**EXERCISE DIRECTIONS**:
Copy out only those lines running from the line with "Click the back navigation arrow icon" to the end of the listing, keeping each one exactly as it is.

**RECORD EXCERPTS**:
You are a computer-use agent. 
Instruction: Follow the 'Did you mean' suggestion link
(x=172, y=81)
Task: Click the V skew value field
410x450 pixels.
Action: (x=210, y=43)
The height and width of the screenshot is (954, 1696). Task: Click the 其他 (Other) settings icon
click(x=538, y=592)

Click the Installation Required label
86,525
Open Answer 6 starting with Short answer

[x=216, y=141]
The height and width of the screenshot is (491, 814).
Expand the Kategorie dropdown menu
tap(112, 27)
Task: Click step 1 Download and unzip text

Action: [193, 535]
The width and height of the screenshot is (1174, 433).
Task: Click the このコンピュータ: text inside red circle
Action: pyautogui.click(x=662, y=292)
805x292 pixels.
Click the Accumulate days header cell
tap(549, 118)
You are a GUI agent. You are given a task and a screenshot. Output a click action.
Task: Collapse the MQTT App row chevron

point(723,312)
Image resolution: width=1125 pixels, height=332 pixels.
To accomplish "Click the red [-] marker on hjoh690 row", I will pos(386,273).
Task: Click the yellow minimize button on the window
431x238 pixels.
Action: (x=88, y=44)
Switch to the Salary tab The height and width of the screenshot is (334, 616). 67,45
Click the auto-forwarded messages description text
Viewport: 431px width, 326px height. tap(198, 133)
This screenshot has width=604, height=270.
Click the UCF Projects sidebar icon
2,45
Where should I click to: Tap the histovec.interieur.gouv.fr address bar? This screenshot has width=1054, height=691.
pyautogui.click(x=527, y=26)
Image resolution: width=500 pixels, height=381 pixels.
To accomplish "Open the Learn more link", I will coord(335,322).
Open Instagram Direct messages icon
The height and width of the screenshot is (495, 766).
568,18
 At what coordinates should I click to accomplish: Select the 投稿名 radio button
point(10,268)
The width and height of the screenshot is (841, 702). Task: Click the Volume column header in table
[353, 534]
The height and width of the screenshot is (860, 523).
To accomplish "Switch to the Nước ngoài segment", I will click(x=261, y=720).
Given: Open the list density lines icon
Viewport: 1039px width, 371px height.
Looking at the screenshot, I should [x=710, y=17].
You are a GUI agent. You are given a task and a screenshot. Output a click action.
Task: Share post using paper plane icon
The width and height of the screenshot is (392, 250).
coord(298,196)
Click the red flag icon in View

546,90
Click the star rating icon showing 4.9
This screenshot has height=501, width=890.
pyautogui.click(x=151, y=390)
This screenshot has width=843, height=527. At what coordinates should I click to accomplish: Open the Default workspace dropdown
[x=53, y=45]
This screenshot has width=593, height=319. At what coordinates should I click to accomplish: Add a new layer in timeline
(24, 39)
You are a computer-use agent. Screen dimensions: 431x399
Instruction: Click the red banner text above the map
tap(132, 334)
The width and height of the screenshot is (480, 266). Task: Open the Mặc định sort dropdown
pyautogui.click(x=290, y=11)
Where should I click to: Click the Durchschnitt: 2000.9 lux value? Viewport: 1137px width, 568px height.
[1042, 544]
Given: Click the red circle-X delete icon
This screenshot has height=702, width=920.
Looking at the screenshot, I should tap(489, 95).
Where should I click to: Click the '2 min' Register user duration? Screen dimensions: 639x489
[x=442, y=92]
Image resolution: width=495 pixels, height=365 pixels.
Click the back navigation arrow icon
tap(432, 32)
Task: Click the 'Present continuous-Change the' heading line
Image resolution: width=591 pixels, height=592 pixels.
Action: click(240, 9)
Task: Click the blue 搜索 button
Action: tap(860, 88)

**OUTPUT OF THE EXERCISE**:
Click the back navigation arrow icon
tap(432, 32)
Task: Click the 'Present continuous-Change the' heading line
Image resolution: width=591 pixels, height=592 pixels.
Action: click(240, 9)
Task: Click the blue 搜索 button
Action: tap(860, 88)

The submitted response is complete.